Registration has opened for the School of Data, BetaNYC’s civic tech and open data conference on March 5 here at Civic Hall.
International internet: In a huge victory for net neutrality activists in India, the country’s top regulator, the Telecom Regulatory Authority of India, announced new rules today banning internet service providers from having differential policies for accessing different parts of the web, Reuters reports. The decision is a huge blow to Facebook’s “Free Basics” program there. Here’s the authority’s full statement.

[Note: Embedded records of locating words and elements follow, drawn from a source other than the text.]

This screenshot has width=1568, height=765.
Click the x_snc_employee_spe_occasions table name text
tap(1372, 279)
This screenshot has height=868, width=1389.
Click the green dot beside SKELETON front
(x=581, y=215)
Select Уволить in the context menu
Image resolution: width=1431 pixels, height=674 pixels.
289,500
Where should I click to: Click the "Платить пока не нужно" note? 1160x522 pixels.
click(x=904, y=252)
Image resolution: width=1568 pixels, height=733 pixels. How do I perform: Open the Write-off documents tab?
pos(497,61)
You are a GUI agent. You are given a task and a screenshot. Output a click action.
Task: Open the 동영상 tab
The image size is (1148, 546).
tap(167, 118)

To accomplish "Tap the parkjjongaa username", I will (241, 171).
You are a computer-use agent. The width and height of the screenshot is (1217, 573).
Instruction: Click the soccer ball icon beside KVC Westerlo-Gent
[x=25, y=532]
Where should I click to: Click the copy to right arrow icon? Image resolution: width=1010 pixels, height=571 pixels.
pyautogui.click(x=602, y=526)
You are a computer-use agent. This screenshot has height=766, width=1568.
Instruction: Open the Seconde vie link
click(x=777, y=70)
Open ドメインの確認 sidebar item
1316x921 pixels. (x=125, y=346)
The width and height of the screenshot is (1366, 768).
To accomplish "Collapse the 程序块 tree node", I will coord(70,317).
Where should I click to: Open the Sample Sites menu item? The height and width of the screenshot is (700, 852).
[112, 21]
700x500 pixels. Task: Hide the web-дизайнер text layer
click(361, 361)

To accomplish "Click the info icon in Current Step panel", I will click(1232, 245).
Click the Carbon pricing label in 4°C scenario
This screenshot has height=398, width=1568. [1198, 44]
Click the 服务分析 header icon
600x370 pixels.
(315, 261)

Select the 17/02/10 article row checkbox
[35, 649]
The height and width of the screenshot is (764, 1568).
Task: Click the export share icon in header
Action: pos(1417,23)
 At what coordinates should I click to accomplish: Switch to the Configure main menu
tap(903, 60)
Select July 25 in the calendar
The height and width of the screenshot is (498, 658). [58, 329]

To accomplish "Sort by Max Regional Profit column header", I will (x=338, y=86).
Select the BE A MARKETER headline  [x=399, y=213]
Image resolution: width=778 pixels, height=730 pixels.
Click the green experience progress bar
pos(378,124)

On Friday, Twitter announced that it had suspended more than 125,000 accounts “for threatening or promoting terrorists acts, primarily related to ISIS.”
That news was quickly overshadowed by Alex Kantrowitz’s story for BuzzFeed that Twitter was about to introduce an “algorithmic timeline” set off a firestorm of protest among loyal users of the app, leading Twitter CEO Jack Dorsey to re-assure users that real-time feeds weren’t going away and that “we never planned to reorder timelines next week.”
Tech and the presidentials: According to former President Bill Clinton, after staffers from Bernie Sanders’ campaign took advantage of a database failure to access confidential Clinton campaign voter data last fall, “in private they sent an email out” saying that the Democratic party had left “the keys in the car, and all I did was drive off,” reports Jonathan Martin for the New York Times. Clinton’s harsh comments on Sanders, coming two days before the New Hampshire primary, mark a sharp shift in the ex-President’s public role in the presidential campaign.
Note to candidates: Google Translate doesn’t travel well. After observing how people are live-sharing presidential events in New Hampshire, An Xiao Mina of Meedan takes a close look at how social media works, or doesn’t work, in translation. Attacks on the “establecimiento” sound like you are attacking a physical building, rather than “el systema,” for example.
How well did Ted Cruz and Hillary Clinton’s campaigns employ “voting science” in their get-out-the-vote efforts in Iowa? Harvard’s Todd Rogers and Adan Acevedo have the answer.